L’esercito ha un ruolo fondamentale nel cinema del regista, soprattutto nel dopoguerra. La sua stessa partecipazione alle operazioni militari, prima sul campo e poi nell’Office of Strategic Service, ha contribuito ad arricchire l’aspetto emotivo della rappresentazione. Se nei western della cavalleria lo scontento degli ufficiali nasce dall’identificazione del regista con gli uomini che combatterono e morirono a Pearl Harbour e a Midway, in generale le ambientazioni militari suggeriscono lo scenario delle ideologie e delle strutture sociali della società americana.

Fra gli altri temi approfonditi nel corso del volume, il mondo del Sud idealizzato dal regista è uno dei più interessanti, dove si riflette l’ambiguità di fondo della storia americana, il rapporto fra gli antichi valori e le onorevoli sconfitte. Ford non è un reazionario come ancora qualcuno sostiene, ma piuttosto un conservatore disposto a esaltare la memoria dei valori di ieri anche a costo di trasformarli in leggenda. Ancor più complesso il rapporto con gli indiani, perché qui Ford fa i conti con tutti i problemi identitari che la conquista della frontiera e il genocidio di un popolo hanno portato con sé.
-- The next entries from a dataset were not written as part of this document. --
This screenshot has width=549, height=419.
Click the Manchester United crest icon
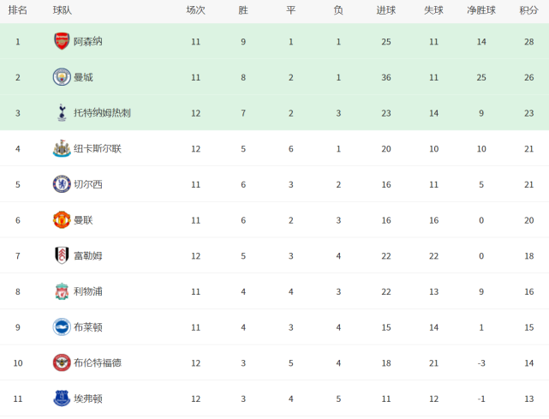pos(62,220)
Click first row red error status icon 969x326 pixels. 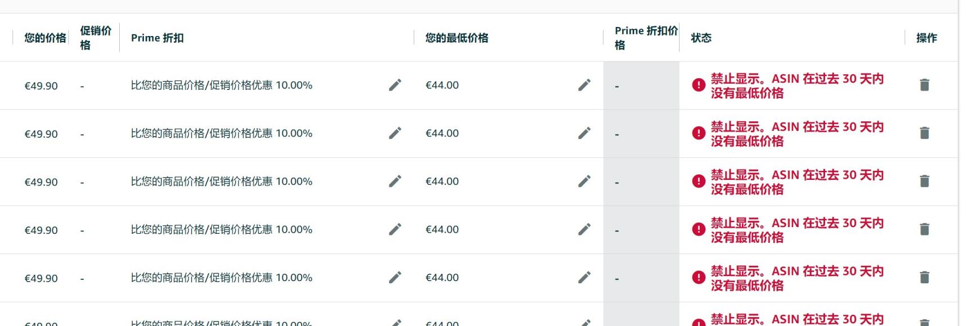699,85
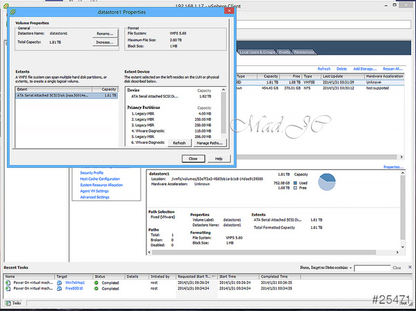
Task: Click the Completed status icon for FreeBSD10
Action: point(98,288)
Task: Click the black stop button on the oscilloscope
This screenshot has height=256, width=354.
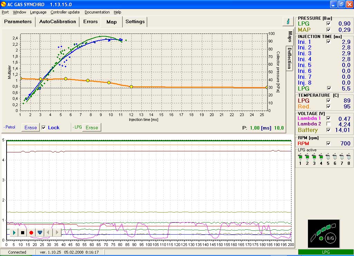Action: pos(23,233)
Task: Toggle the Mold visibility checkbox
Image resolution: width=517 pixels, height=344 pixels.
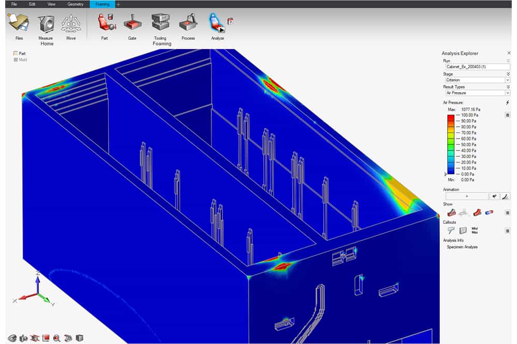Action: [x=15, y=60]
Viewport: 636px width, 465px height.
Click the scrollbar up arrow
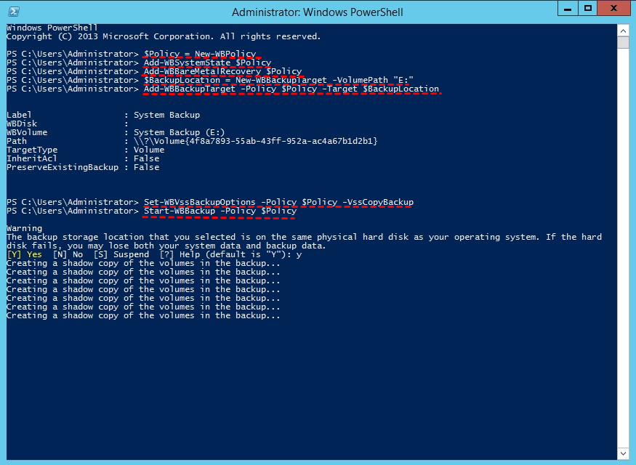pos(623,30)
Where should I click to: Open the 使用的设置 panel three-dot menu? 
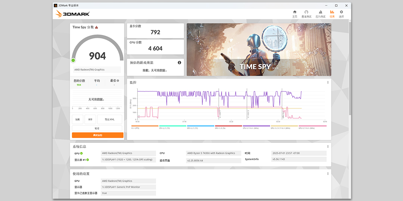328,174
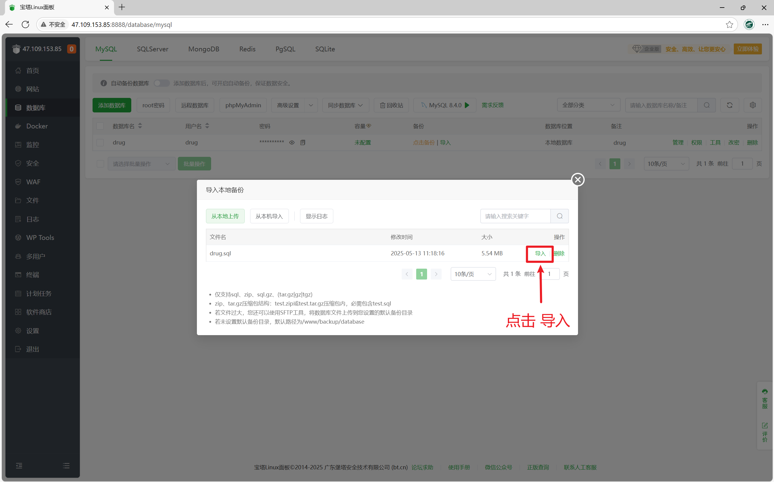Viewport: 774px width, 482px height.
Task: Show the drug database password
Action: click(292, 142)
Il finale spetta alla Monument Valley, al confine tra Utah e Arizona, all’interno della riserva dalla nazione Navajo. Se compare solo in sette titoli del grande regista prima di diventare un’icona del western mondiale, è sulla sua apparizione che si fonda il mito di uno scenario destinato a siglare per sempre la poesia del mondo di John Ford.